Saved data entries
####

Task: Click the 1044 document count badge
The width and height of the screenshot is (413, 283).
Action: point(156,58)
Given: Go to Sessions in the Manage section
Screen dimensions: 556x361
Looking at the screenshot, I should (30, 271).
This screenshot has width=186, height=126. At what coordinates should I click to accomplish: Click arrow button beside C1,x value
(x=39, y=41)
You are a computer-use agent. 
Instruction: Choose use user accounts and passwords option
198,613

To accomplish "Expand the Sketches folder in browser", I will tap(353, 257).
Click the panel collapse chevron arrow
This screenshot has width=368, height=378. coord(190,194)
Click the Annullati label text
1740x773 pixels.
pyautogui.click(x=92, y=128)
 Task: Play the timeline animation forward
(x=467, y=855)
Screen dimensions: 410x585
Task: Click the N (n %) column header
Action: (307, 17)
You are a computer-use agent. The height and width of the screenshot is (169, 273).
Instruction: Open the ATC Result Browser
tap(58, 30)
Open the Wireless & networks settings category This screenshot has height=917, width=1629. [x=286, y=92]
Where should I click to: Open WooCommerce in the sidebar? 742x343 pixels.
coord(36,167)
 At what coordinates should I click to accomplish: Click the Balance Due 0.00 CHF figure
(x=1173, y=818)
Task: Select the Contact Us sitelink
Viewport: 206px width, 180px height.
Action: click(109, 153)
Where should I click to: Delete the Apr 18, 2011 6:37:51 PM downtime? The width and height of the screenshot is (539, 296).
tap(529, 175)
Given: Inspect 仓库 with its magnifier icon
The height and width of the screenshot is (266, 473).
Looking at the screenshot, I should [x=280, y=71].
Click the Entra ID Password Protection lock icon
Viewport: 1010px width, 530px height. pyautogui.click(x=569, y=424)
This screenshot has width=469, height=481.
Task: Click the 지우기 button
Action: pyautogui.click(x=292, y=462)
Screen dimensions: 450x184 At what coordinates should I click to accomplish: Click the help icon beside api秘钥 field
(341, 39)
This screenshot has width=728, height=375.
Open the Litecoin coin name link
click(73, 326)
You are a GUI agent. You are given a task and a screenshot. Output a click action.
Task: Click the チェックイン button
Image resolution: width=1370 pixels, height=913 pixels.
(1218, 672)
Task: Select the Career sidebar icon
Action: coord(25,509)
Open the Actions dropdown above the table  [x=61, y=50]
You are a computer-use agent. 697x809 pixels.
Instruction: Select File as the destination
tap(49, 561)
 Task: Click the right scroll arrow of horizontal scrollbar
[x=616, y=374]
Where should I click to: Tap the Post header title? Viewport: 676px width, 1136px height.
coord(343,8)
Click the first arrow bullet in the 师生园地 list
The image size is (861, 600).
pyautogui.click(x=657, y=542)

####

_GOAL OF THE EXERCISE_
Extract all of the data exactly as written.

_OUTPUT FOR THIS TASK_
Task: Click the 1044 document count badge
The width and height of the screenshot is (413, 283).
Action: point(156,58)
Given: Go to Sessions in the Manage section
Screen dimensions: 556x361
Looking at the screenshot, I should (30, 271).
This screenshot has width=186, height=126. At what coordinates should I click to accomplish: Click arrow button beside C1,x value
(x=39, y=41)
You are a computer-use agent. 
Instruction: Choose use user accounts and passwords option
198,613

To accomplish "Expand the Sketches folder in browser", I will tap(353, 257).
Click the panel collapse chevron arrow
This screenshot has width=368, height=378. coord(190,194)
Click the Annullati label text
1740x773 pixels.
pyautogui.click(x=92, y=128)
 Task: Play the timeline animation forward
(x=467, y=855)
Screen dimensions: 410x585
Task: Click the N (n %) column header
Action: (307, 17)
You are a computer-use agent. The height and width of the screenshot is (169, 273).
Instruction: Open the ATC Result Browser
tap(58, 30)
Open the Wireless & networks settings category This screenshot has height=917, width=1629. [x=286, y=92]
Where should I click to: Open WooCommerce in the sidebar? 742x343 pixels.
coord(36,167)
 At what coordinates should I click to accomplish: Click the Balance Due 0.00 CHF figure
(x=1173, y=818)
Task: Select the Contact Us sitelink
Viewport: 206px width, 180px height.
Action: click(109, 153)
Where should I click to: Delete the Apr 18, 2011 6:37:51 PM downtime? The width and height of the screenshot is (539, 296).
tap(529, 175)
Given: Inspect 仓库 with its magnifier icon
The height and width of the screenshot is (266, 473).
Looking at the screenshot, I should [x=280, y=71].
Click the Entra ID Password Protection lock icon
Viewport: 1010px width, 530px height. pyautogui.click(x=569, y=424)
This screenshot has width=469, height=481.
Task: Click the 지우기 button
Action: pyautogui.click(x=292, y=462)
Screen dimensions: 450x184 At what coordinates should I click to accomplish: Click the help icon beside api秘钥 field
(341, 39)
This screenshot has width=728, height=375.
Open the Litecoin coin name link
click(73, 326)
You are a GUI agent. You are given a task and a screenshot. Output a click action.
Task: Click the チェックイン button
Image resolution: width=1370 pixels, height=913 pixels.
(1218, 672)
Task: Select the Career sidebar icon
Action: coord(25,509)
Open the Actions dropdown above the table  [x=61, y=50]
You are a computer-use agent. 697x809 pixels.
Instruction: Select File as the destination
tap(49, 561)
 Task: Click the right scroll arrow of horizontal scrollbar
[x=616, y=374]
Where should I click to: Tap the Post header title? Viewport: 676px width, 1136px height.
coord(343,8)
Click the first arrow bullet in the 师生园地 list
The image size is (861, 600).
pyautogui.click(x=657, y=542)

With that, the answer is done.